This weekend the MakeMobile was on the tarmac at the NASA Ames Research Center for Yuri’s Night, a massive global celebration of Yuri Gagarin’s first flight into space. 211 parties were held across the globe, and even the astronauts on the International Space Station had one! The Bay Area event featured two days of educational experiences and a line up of acts including Les Claypool of Primus, N.E.R.D, and Common, and The Black Keys. Our team was on hand to create LED throwies and pre-sell tickets for Maker Faire. Plus, we raffled weekend passes and gave away a ton of magazines and books.
The greatest part for me was teaching everyone how to make throwies. The red vintage-fire-truck-stylings of the MakeMobile were our backdrop for a table covered with lights and batteries, and it fostered a ton of creative energy. We went well into the night with hundreds of people creating their own unique LED accessories that they wore while roamed through the event.

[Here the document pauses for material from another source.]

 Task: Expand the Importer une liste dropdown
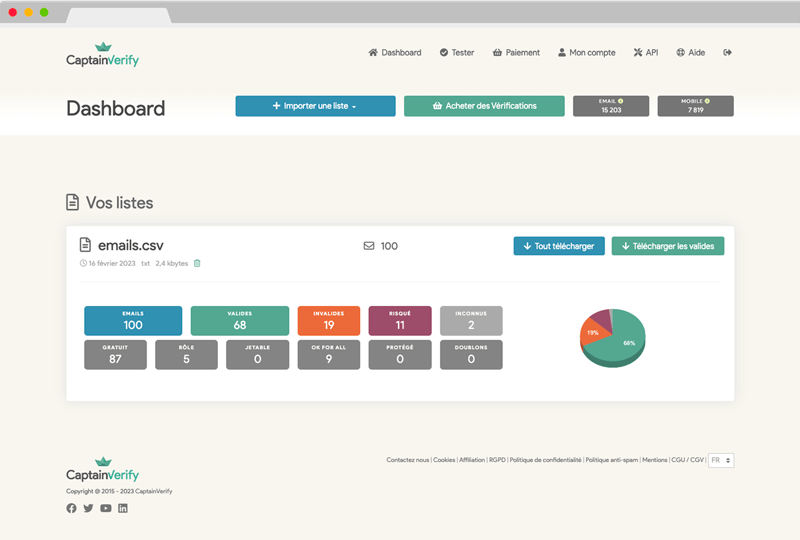pos(315,106)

I absolutely love the look on a person’s face when they first find the difference between the anode and cathode on the lights. The simple act of flipping the pegs around is all the troubleshooting you need, and bam, done, now you’re glowing. But of course there is much more science for the curious, and the biggest discussion of the night came when someone would fit 3 or 4 blue LED’s on the battery, only to add a red, and have all the blues suddenly vanish. “Hey, what happened to the blue ones?” It was a major lesson in push and resistance. And I loved explaining that it happened because electricity is just so lazy.

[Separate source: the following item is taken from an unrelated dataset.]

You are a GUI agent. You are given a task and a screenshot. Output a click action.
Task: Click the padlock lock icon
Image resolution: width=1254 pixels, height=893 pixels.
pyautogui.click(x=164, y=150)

On Sunday, the MakeMobile was packed up, and the entire event dismantled, leaving only the surreal scene of the bare tarmac and the halfway deconstructed Gothic Ray Gun Rocketship. As we packed, I marveled at how small even a 4 story rocket seems when dwarfed by the amazing NASA facilities. Especially when compared in scale to the historical landmark and Silicon Valley cultural icon known as Hangar One.

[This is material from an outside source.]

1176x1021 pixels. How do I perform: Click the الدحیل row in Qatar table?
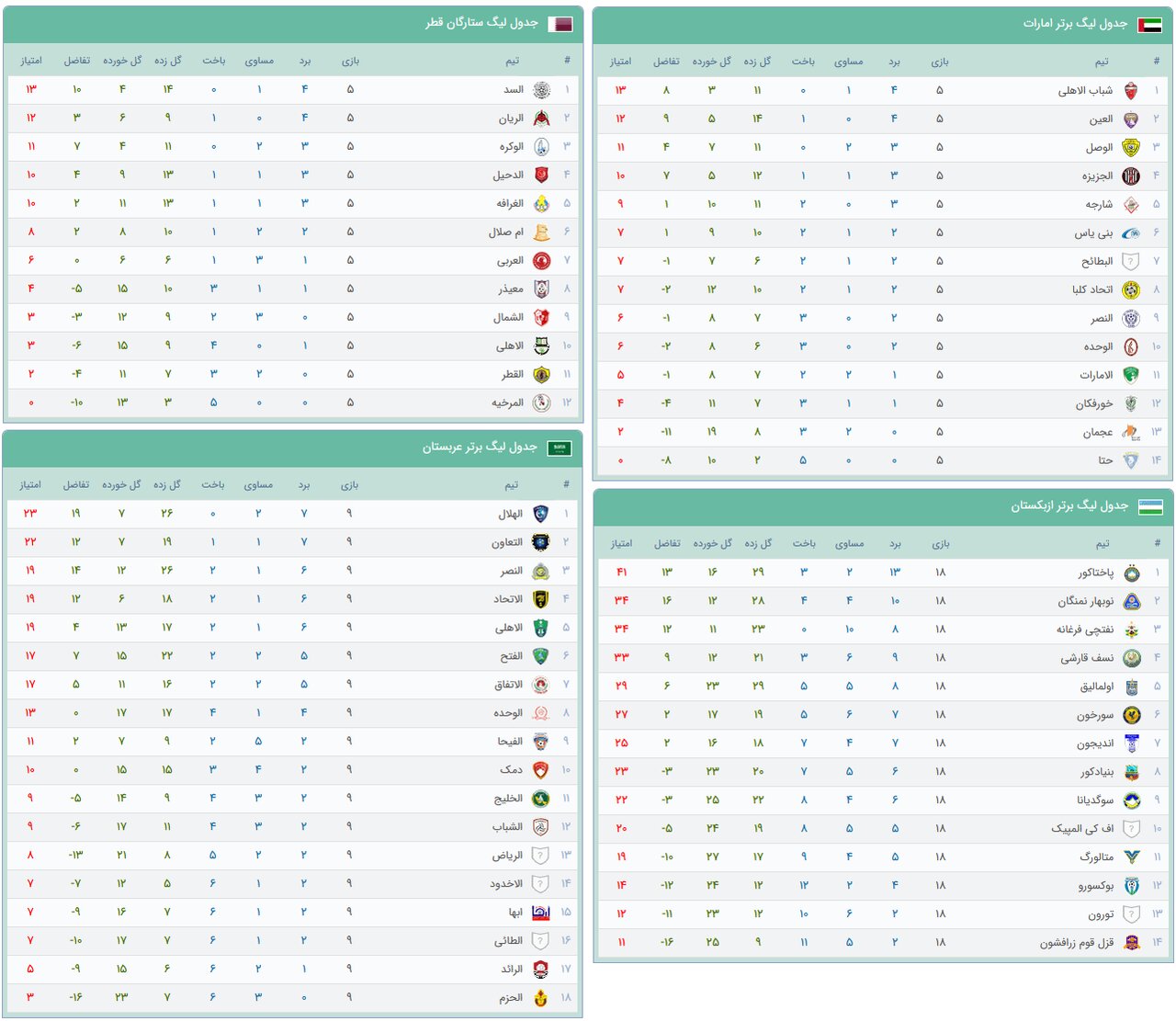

The massive structure was once a naval station that was built to hold the legendary airship USS Macon. The Macon was a rigid airship (or in generic terms, a zeppelin) that like most airships ended with a tragic crash. But her Hangar One remains as one of the largest freestanding buildings in the world, and like Yuri’s Night, it stands as a testmant to the constant forward momentum of man’s achievements. And with the event behind us. and the wind and rain at our backs, the MakeMobile was driven to Tech Shop, where the rig will hang out for you to visit if you get a chance. Overall, Yuri’s Night was the perfect start for the makers’s adventures to come this summer.